Action item ▸ Return exactly those lines of the material below that fall between the line holding "Image resolution: width=930" and the line holding "You are a computer-use agent. The", inclusive.

Provided records ▸
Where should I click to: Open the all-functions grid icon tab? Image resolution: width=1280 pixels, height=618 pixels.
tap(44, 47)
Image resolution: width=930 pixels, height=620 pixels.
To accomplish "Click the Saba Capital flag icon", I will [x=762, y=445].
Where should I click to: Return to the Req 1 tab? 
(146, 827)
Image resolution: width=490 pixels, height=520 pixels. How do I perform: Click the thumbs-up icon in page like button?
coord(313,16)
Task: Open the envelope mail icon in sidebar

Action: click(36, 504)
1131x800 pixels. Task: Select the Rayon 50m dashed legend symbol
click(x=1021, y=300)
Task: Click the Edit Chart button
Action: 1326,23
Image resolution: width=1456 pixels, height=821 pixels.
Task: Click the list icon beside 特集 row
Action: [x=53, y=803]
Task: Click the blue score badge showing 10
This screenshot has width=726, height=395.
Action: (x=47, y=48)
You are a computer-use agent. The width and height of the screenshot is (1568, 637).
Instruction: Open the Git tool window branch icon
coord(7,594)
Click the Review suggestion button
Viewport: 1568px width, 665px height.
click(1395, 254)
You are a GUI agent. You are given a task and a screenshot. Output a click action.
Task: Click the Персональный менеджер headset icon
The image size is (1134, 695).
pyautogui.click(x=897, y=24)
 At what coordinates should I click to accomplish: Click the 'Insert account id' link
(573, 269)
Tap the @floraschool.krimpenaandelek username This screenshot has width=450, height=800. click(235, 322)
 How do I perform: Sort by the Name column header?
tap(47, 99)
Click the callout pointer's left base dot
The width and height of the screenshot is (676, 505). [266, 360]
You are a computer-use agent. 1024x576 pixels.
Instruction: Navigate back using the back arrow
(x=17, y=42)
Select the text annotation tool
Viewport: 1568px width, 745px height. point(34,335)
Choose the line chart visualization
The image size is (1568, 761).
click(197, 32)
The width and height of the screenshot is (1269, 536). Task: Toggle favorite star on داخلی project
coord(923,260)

Finished exercise ▸
Image resolution: width=930 pixels, height=620 pixels.
To accomplish "Click the Saba Capital flag icon", I will [x=762, y=445].
Where should I click to: Return to the Req 1 tab? 
(146, 827)
Image resolution: width=490 pixels, height=520 pixels. How do I perform: Click the thumbs-up icon in page like button?
coord(313,16)
Task: Open the envelope mail icon in sidebar

Action: click(36, 504)
1131x800 pixels. Task: Select the Rayon 50m dashed legend symbol
click(x=1021, y=300)
Task: Click the Edit Chart button
Action: 1326,23
Image resolution: width=1456 pixels, height=821 pixels.
Task: Click the list icon beside 特集 row
Action: [x=53, y=803]
Task: Click the blue score badge showing 10
This screenshot has width=726, height=395.
Action: (x=47, y=48)
You are a computer-use agent. The width and height of the screenshot is (1568, 637).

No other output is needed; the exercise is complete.